He made the will. Calm descended once more. Wulfhild at least desisted from open unpleasantness. Alice was ill for many weeks and for a long time after that, because he was afraid of what another pregnancy might do to her, he did not venture to approach her. When the deprivation at last became too much for either of them, he remembered a piece of advice his mother had given him in her outspoken fashion, in the days before Alice came – in fact as soon as he reached an age to profit from it. For a further length of time, therefore, he defended them both from frustration and danger by withdrawing himself at the crucial moment.
He did not expect that the Christmas feast of 1090 would overturn his good resolutions. It was a very modest affair.
There had been another poor harvest and an outbreak of milk fever among the cows. They had lost three of their eight milch cows, just when the sales of Alice’s excellent cheese at the markets in Chichester and the nearer com-munity of Beechtrees was beginning to bring in a useful contribution to their finances.

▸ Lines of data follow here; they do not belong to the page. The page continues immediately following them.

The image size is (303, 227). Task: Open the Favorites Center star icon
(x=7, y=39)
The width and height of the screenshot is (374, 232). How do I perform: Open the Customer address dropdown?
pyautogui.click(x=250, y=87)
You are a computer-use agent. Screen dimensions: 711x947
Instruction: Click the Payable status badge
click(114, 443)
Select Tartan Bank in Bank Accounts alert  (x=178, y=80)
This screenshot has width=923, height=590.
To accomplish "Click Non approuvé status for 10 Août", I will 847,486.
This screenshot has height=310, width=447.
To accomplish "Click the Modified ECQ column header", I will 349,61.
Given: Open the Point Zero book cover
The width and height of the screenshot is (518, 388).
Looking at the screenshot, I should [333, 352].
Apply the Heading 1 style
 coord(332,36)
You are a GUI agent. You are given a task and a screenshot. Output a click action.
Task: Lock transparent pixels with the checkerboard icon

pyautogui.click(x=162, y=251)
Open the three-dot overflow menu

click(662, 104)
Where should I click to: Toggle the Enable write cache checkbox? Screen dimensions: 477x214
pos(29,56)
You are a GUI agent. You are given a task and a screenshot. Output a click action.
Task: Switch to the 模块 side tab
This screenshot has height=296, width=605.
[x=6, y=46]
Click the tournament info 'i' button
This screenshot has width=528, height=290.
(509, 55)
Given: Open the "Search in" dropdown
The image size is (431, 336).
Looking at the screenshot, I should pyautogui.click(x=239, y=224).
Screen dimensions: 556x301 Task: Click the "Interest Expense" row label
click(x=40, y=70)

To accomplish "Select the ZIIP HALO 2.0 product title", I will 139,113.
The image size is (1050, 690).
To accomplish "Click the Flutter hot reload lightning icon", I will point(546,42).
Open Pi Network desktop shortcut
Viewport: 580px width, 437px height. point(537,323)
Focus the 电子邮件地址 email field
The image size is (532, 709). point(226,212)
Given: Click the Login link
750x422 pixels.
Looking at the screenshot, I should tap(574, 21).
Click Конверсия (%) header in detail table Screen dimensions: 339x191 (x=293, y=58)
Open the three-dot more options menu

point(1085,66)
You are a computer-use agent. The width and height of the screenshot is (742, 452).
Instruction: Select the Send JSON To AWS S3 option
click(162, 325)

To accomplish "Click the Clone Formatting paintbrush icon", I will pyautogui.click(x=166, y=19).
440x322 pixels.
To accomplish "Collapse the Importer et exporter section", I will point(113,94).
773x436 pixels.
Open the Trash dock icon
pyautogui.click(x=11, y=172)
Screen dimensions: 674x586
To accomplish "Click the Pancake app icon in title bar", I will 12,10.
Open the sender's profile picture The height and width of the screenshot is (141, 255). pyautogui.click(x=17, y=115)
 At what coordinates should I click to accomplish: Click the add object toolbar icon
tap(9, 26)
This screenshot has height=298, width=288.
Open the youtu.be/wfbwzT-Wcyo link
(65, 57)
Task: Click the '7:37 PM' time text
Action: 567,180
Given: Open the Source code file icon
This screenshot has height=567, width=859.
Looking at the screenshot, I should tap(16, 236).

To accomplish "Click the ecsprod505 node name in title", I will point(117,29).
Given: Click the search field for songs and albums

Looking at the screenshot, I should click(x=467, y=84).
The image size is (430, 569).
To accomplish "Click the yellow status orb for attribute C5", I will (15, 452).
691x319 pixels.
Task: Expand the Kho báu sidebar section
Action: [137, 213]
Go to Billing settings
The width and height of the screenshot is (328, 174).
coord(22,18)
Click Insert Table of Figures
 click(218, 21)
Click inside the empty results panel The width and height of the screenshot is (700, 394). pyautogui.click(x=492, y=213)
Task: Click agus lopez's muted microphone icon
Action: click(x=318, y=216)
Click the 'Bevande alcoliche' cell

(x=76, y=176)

But if the manor was short of cheese, the bees still made honey and Wulfhild had been able to brew plenty of mead. There were ample supplies at the feast. It promoted sensuality. Unfortunately, it promoted woolly-mindedness, too.
‘I wasn’t quick enough,’ he said apologetically afterwards, his head against Alice’s breasts. ‘I’m sorry. I wasn’t quick enough.’
‘Don’t mind so much. It was only once. I don’t expect anything will happen,’ said Alice kindly, caressing his head. Alice was kind. The very first time he had walked into her father’s hall and seen her, he had known that. With Alice there was no mockery, no leading on, no eleventh-hour evasions. If he gave his heart to this girl, he had known instantly, she would treat it gently. He wished his mother did not dislike her so.
Three weeks later, when it became clear that Alice’s optimism was misplaced, she was terrified. ‘Not for myself, Richard, don’t think that. But if it all goes wrong again, what will your mother say to me? I’m frightened of her.’
The summons from de Warenne, calling Richard to arms because King Rufus and Duke Curthose had made a treaty in which each was the other’s heir, and Count Henry was going to war about it, could not have been more malevolently timed.
Wulfhild, brushing Alice aside – ‘I’ll see to it, I’m used to it’ – took over the packing of Richard’s gear, conveying the task to her own room, where he found her methodically filling his leather sack, with the items still to be stowed laid out in a row along a bench: spare cloak, some shirts, cleaning things for armour and saddlery.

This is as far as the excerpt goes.